** PAGE EXTRACT **

========================

Around 1996, when I was the business editor of the Charlotte Observer, I provoked the ire of the president of the chamber of commerce -- as I so often do with such caudillos -- by pointing out an inconvenient truth: the city's economy was too dependent on two big banks. Charlotte was in the middle of a historic boom that turned a sleepy, mid-sized Southern city into the nation's second-largest banking center.
An Oz-like skyline shoots up dramatically from the flat treeline of the Carolina Piedmont. Signs of fabulous wealth are everywhere, from the expensive cars on the street to the beautiful people shopping at Dean & Deluca. It's an amazing testmony to what money can do -- to what being positioned at the heart of the capital markets can do. And it's mostly because of the two money center banks, what are now Bank of America and Wachovia, that are improbably headquartered there.
Then came the subprime and credit crises, partly authored by the smartest people in the room in Charlotte. Now, as the Wall Street Journal put it, "Charlotte is fretting over whether it can remain the last great U.S. banking center outside of New York." It should be fretting over more than that.
The immediate cause of concern is Wachovia, which ousted CEO Ken Thompson after being forced to write down $3.5 billion in bad loans. The bank, the former First Union, bought a major subprime lender even when it was clear the housing bubble was popping. Now, well-paid Charlotte bankers are losing their jobs and it's an open question whether Wachovia will be sold. On the other side of downtown, Bank of America is facing its own mess, but is in a stronger position to weather it -- maybe. In buying Countrywide, one might ask: what are they thinking?
Such is the price of imperial CEO hubris, I suppose. Yet both Ken Thompson and BofA's Ken Lewis were the bland technocrats brought in to replace the swashbucklers that built two smallish Southern banks into international giants: Ed Crutchfield at First Union and Hugh McColl at Bank of America. The dive into subprime lending was likely the result of committees of committees, with Ivy League MBAs assuring the bosses "the numbers worked." I wonder if the swashbucklers would have made the same bonehead mistakes. I know McColl was always suspicious of the mortgage business, even before the advent of liar loans and subprime.
Now comes the pop quiz that every city fears. If Wachovia is sold and its headquarters lost, what happens in Charlotte? How has the city used its salad days to prepare for lean ones? It did create a largely viable central city served by light rail -- pushed by the banks, especially McColl, who came to appreciate quality urbanism. The visionary gateway complex showed that a back-office center generally consigned to the beltway, works better downtown. This will be more important as gas prices and global warming make Southern suburbia much less appealing. But how much did the economy diversify? Is there enough banking infrastructure that not even Jamie Dimon can play General Sherman to Charlotte's Atlanta?
Much is at stake: good, high-paid jobs, the ability to attract talent and capital, deep philanthropy (especially for the South), the prosperity to continue enhancing amenities and quality of life, and critical civic leadership. The large, concentrated workforces of the banks make downtown Charlotte thrive, and helped the city avoid what will become the debilitating state of American metro areas offering only sprawl "office parks" reachable only by automobile.

========================

** PROBLEM TO WORK ON **
Can you give the stretch of the Charlotte banking essay from "The immediate cause" through "are they thinking?" again, replacing "bad loans" with "troubled loans"?

** GIVEN DATA **

========================

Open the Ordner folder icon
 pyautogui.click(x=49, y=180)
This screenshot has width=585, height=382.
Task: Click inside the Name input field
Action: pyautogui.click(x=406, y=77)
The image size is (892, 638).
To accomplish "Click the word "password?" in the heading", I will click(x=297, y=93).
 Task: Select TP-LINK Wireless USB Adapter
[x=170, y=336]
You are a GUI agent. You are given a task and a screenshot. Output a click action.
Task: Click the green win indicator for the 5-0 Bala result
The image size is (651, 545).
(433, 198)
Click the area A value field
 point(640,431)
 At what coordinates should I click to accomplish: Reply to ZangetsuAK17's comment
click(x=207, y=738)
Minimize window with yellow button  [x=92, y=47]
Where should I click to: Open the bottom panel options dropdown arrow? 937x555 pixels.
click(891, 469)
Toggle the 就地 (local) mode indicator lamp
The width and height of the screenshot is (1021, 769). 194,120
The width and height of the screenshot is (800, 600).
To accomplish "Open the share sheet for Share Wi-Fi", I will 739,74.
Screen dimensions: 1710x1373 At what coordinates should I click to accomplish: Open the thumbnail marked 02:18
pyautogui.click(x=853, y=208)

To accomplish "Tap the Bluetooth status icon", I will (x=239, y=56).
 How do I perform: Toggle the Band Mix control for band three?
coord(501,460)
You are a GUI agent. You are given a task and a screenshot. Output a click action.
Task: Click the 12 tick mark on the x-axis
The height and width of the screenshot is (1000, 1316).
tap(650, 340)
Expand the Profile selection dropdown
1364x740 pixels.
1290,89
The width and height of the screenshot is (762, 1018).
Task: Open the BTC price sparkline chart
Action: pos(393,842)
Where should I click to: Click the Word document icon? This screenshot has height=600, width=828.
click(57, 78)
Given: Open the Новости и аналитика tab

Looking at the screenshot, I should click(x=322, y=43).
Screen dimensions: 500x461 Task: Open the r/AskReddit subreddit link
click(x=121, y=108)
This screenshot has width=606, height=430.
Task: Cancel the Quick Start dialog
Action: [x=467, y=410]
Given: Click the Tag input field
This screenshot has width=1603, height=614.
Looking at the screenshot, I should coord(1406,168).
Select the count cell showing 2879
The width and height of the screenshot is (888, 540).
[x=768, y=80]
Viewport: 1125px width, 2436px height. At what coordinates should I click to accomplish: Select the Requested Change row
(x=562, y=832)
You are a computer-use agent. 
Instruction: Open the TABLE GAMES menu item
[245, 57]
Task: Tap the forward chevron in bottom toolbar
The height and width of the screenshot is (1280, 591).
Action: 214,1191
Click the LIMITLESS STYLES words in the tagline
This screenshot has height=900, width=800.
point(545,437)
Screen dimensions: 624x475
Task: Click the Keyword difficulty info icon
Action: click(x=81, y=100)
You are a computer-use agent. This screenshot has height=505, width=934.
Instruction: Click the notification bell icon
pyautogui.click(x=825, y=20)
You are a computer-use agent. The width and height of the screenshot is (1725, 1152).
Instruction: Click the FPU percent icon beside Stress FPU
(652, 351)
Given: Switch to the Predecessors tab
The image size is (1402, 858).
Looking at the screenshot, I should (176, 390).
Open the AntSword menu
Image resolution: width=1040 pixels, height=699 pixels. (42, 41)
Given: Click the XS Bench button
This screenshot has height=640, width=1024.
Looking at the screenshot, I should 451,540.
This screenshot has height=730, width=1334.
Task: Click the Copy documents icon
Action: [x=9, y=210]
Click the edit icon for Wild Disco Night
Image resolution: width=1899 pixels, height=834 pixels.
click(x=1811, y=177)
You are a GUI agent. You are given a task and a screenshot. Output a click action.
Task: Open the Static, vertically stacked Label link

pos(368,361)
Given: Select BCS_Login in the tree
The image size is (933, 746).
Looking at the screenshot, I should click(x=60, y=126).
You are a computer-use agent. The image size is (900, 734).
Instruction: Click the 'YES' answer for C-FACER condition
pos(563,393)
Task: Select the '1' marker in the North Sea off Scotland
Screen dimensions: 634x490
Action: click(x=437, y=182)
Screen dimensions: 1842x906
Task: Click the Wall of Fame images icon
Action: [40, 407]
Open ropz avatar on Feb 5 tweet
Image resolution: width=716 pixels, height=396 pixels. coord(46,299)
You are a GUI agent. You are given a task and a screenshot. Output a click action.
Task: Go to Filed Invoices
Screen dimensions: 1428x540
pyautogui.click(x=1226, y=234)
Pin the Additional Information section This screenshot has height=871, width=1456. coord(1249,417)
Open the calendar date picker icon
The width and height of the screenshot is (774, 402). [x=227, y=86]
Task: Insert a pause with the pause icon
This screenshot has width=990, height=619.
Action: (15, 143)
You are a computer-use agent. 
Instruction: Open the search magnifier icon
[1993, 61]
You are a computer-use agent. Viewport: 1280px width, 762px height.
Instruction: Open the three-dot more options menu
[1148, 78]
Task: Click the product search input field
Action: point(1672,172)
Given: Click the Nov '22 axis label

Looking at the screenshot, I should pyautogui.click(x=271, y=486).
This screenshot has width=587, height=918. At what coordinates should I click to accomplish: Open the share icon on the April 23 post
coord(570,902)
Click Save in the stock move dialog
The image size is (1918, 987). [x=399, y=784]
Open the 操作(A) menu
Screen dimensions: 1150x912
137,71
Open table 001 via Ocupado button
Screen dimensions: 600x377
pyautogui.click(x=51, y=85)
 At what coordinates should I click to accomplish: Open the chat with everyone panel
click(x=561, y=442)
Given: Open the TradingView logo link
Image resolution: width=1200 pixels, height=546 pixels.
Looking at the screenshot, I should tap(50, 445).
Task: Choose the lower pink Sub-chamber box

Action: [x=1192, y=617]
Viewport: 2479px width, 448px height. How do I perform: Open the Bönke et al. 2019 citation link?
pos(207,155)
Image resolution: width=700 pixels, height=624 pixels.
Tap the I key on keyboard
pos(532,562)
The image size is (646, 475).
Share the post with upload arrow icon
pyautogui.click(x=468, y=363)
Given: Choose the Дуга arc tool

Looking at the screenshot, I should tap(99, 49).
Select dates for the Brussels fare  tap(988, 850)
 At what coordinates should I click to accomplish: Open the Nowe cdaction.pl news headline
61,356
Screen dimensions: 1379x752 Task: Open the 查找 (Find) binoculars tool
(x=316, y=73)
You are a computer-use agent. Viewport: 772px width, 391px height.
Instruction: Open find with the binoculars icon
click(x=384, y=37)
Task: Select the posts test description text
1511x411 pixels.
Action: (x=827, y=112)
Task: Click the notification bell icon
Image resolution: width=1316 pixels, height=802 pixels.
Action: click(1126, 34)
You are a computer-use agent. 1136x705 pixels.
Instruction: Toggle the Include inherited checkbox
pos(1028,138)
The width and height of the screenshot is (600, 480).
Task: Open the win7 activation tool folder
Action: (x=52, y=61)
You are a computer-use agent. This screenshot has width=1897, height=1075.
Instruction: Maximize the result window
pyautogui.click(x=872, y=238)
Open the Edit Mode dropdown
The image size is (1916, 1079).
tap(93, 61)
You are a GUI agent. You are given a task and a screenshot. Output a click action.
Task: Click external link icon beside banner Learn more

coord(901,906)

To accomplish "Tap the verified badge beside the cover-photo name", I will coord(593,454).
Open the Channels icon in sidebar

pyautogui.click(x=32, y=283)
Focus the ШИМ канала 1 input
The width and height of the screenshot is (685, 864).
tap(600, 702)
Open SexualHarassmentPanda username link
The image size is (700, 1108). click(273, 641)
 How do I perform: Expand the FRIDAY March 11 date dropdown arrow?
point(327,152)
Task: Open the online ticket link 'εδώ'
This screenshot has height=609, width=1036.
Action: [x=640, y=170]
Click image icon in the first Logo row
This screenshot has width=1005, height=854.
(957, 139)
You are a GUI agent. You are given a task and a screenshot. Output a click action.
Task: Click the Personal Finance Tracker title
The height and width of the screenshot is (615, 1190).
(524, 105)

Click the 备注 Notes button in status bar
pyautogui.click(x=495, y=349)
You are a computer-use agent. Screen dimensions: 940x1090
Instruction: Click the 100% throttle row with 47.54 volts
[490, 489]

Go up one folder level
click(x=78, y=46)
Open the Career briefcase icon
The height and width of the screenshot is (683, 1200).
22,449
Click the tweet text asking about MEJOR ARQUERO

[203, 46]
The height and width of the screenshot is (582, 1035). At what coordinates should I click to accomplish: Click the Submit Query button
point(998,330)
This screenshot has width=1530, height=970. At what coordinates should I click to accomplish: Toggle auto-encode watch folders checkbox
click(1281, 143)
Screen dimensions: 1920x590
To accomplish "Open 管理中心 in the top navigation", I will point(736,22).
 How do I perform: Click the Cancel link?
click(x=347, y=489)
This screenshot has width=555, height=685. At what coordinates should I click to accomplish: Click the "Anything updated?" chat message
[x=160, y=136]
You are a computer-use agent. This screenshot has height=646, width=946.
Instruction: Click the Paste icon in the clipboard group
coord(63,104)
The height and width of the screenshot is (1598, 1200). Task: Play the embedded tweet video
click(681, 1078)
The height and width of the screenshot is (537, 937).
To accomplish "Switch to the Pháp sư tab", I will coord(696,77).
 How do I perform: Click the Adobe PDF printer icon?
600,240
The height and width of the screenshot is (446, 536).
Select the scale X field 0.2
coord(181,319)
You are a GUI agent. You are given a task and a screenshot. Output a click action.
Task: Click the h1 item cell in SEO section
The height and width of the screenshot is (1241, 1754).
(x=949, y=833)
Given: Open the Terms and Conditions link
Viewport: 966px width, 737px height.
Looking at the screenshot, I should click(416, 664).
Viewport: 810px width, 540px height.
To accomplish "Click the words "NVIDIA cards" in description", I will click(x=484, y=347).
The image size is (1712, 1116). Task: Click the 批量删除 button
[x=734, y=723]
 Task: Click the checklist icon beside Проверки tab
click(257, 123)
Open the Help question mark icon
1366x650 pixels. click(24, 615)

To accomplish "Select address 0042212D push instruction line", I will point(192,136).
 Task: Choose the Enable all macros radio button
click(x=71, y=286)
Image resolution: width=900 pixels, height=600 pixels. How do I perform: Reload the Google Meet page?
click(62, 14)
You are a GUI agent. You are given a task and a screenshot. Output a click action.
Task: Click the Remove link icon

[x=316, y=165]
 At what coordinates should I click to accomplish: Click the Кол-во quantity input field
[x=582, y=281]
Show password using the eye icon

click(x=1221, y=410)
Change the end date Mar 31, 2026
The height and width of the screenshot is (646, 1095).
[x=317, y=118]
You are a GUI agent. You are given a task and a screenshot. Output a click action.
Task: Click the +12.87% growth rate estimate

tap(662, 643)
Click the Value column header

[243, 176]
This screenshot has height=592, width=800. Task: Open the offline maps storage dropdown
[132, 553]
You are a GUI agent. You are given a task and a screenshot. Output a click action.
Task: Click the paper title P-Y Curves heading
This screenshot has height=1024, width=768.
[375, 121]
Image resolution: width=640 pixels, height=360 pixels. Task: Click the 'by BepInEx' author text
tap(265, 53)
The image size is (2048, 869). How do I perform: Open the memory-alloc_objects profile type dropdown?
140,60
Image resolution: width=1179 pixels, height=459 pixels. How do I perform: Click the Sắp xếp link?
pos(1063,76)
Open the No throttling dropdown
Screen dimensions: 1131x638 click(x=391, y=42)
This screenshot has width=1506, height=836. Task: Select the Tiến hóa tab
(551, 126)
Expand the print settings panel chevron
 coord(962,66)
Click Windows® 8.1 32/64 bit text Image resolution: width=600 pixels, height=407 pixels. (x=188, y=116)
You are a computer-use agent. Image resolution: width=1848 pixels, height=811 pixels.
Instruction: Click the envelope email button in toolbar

========================

** EXERCISE RESPONSE **
The immediate cause of concern is Wachovia, which ousted CEO Ken Thompson after being forced to write down $3.5 billion in troubled loans. The bank, the former First Union, bought a major subprime lender even when it was clear the housing bubble was popping. Now, well-paid Charlotte bankers are losing their jobs and it's an open question whether Wachovia will be sold. On the other side of downtown, Bank of America is facing its own mess, but is in a stronger position to weather it -- maybe. In buying Countrywide, one might ask: what are they thinking?